|These images a part of my series ‘The Secret Lies of Men & Women’ | Bonnie Rose Photography © 2007 – 2013 All Rights Reserved
I grew up on magazines. In fifth grade in Italy I got my first issue of Teen magazine. In seventh grade after my move to Germany I found out about teeny-bopper magazines like Teen Beat and BB. For several months my walls were covered in two by four posters of Devon Sawa, Mark-Paul Gosselaar, and Jonathan Taylor Thomas. Then in 9th grade after moving back to Italy my favourite magazines grew extensively to include anything talking about fashion, beauty, or celebrities. I was swayed at the checkout aisle in stores by the attractive covers of pretty models with perfect hair and makeup and svelte bodies in beautiful clothes. I think it is important for this post to state that I did not grow up in a house with six foot tall super skinny models who looked perfect 24/7. I instead invited them into my house by way of monthly magazine subscriptions. It was not my mother who I judged what I should look like as I became an adult but the unattainable idea of perfection from people I had never met. I modeled my version of perfection from the girls in my magazines.
“I used to cut out magazines ads that I liked and tape them together to make strips of wallpaper in which I covered a wall of my bedroom in our rented house. My bedroom and closet doors were a collage of magazine cut outs creating a visual piece of art. Anything I saw that appealed to my eyes or represented what I was feeling would be meticulously cut out. It was a creative outlet in a tangible experience.”
As a teenager I set this bar that I had to be pretty. People are attracted to pretty shiny things and I was already looking at myself in that regard. My goal was to be beautiful and sometimes my version of beautiful was on the verge of sexy. To be honest I did not fully understand what sexy meant. Nor did I really understand the fact that men and women’s brains work differently when it comes to how we look at the opposite sex. I never quite comprehended why my more conservative friend would tell me to pull my shirt up when my neckline started to plunge too low. What did it matter? The girls I saw on television wore the same clothes and no one was telling them they were immodest. It was the same clothes I saw in my mail order catalogs. Growing up in Europe the girls on the billboards wore far less clothing and I was living in a world that was more sexualized and open to the human form.
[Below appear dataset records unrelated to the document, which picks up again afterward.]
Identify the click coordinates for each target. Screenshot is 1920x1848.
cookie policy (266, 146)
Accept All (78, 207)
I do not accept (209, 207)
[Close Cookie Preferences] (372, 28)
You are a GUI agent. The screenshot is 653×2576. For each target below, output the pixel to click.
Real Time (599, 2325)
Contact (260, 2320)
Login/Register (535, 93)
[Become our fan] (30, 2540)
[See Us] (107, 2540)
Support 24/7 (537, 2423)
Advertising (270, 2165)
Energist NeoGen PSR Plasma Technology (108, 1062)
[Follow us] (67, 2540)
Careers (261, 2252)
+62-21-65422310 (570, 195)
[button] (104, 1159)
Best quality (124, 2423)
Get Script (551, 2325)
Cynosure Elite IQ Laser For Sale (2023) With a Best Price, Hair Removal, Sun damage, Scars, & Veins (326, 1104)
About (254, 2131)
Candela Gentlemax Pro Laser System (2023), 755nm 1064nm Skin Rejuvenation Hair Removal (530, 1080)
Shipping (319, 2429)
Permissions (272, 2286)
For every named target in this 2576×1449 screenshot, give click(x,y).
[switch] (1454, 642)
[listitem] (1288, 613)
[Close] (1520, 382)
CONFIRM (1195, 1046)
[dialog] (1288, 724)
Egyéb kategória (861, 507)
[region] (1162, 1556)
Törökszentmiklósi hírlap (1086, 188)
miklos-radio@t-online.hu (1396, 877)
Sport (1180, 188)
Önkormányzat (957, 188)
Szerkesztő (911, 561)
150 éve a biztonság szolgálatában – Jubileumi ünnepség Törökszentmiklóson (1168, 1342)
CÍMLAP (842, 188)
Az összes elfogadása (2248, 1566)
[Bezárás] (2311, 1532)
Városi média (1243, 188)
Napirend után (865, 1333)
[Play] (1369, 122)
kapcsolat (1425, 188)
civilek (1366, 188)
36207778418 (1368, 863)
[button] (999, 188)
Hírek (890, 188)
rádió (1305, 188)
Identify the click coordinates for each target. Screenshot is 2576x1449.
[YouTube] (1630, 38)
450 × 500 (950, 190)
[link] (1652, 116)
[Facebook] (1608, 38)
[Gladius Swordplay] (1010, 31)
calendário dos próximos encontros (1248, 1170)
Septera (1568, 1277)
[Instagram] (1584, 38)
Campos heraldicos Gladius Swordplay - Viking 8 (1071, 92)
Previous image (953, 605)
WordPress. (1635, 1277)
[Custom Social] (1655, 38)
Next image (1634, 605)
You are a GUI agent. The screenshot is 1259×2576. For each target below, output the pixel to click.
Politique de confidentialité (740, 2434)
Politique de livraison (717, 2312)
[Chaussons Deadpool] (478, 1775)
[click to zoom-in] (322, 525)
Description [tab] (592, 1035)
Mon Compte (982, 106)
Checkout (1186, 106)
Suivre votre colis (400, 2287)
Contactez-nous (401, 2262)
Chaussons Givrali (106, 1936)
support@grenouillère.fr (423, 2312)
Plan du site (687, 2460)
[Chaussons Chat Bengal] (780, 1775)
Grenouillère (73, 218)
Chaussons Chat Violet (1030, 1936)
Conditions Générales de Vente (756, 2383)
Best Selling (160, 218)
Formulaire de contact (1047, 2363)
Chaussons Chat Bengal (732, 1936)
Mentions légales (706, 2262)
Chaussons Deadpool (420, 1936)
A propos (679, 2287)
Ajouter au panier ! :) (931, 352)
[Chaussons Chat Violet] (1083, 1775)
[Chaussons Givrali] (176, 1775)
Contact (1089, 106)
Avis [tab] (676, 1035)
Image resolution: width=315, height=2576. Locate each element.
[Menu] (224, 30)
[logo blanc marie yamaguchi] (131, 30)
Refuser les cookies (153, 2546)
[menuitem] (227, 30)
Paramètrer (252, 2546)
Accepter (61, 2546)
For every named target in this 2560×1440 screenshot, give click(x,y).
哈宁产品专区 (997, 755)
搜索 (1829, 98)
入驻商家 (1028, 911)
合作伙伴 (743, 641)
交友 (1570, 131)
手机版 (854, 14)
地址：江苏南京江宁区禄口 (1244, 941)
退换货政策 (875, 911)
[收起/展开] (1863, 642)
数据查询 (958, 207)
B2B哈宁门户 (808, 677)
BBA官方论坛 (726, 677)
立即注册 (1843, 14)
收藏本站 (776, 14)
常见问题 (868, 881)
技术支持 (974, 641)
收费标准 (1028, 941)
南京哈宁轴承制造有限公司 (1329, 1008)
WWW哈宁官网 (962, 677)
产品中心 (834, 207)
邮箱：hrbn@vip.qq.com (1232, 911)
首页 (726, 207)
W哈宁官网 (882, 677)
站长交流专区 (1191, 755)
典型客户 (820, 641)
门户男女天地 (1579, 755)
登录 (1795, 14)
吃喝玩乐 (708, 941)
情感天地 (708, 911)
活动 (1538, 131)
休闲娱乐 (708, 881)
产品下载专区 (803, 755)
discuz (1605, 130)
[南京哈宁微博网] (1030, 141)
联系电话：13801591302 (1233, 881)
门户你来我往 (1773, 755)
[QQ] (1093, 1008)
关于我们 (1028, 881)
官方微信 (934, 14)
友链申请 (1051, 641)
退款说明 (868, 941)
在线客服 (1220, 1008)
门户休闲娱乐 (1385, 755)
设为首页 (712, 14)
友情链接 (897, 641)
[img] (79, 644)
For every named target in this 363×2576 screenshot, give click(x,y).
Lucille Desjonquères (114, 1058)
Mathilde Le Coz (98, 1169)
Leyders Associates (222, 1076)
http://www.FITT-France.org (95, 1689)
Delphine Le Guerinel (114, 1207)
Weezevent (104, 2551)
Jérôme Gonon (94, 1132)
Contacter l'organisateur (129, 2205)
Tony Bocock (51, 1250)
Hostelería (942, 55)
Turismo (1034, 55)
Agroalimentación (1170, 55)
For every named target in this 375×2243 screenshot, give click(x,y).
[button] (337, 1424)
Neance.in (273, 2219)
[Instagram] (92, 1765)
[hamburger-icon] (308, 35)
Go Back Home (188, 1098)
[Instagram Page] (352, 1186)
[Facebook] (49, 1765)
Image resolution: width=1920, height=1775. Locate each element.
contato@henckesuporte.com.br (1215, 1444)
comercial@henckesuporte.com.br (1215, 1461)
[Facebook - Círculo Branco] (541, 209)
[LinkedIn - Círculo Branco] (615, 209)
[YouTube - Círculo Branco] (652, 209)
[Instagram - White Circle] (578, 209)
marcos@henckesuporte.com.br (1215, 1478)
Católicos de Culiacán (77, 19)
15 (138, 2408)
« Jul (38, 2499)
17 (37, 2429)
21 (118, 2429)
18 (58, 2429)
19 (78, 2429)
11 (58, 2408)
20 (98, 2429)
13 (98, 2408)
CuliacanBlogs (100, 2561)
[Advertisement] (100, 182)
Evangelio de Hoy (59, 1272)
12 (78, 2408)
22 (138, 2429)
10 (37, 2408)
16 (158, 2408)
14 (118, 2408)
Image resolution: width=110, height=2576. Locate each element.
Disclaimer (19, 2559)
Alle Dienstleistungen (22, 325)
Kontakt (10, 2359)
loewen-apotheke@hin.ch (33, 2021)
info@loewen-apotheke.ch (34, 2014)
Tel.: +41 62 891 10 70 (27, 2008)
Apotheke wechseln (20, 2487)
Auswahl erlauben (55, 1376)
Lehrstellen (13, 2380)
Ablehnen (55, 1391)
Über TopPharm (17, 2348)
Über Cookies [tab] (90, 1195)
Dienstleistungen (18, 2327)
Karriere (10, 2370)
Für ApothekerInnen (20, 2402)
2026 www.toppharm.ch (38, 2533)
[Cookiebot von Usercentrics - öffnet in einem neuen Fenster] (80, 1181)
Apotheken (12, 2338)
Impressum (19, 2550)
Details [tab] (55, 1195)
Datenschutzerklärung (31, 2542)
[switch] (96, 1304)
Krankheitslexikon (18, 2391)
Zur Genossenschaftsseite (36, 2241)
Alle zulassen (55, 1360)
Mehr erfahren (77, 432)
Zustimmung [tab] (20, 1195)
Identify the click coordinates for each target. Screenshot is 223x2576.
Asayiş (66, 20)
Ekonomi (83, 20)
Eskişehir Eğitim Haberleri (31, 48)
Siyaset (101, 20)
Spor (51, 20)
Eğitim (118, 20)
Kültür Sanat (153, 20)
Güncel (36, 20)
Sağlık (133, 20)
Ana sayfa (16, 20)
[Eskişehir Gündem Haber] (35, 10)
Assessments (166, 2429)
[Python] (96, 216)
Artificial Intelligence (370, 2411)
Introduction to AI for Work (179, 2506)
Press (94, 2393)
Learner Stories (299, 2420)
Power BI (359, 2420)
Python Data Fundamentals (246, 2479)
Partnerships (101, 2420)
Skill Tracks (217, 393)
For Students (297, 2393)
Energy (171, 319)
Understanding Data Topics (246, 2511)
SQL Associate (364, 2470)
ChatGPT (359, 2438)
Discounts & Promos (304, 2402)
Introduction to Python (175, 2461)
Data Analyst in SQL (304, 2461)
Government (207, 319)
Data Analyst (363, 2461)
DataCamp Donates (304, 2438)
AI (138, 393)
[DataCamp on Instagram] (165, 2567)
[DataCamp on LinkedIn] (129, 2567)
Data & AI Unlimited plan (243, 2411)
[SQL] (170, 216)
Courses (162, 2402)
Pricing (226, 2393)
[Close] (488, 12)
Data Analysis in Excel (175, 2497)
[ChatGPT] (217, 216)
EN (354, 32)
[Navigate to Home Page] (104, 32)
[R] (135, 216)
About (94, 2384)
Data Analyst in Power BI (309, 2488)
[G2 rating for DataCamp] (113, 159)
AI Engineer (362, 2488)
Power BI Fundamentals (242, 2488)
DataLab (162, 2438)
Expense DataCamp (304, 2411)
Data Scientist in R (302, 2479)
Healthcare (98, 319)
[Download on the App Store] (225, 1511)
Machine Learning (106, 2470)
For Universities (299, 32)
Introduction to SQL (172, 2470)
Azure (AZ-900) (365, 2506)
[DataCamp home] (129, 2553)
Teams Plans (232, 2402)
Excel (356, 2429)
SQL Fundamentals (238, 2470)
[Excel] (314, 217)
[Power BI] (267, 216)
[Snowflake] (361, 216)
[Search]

“I cannot look at my teen self, now in my thirties, and judge her because I have forgotten what it means to be sixteen. Even the girl I was at twenty one has changed from the woman I have become. I look at myself reflectively.”
I never felt I was able to achieve that status of perfect as a teenager. I never felt thin enough, tall enough, fit enough, or pretty enough. My hair was not long enough or blonde enough. I had to wear contacts or glasses to see and even had my rite of passage of wearing braces in my younger teen years. In University I found I was able to relax a bit more. I met my husband my freshman year and we soon became inseparable. I do not remember focusing so much on my body during those first two years. I am not sure if it is because I went to a very conservative school with strict rules of modesty or because of the security I found in my college boyfriend. Perhaps it was because I hung out more with him than I did with other females. So I never had to compare myself to girls to feel I was competing in competition of perfection. While my friends went to the tanning booth, I felt secure in my skin. If at least for a while.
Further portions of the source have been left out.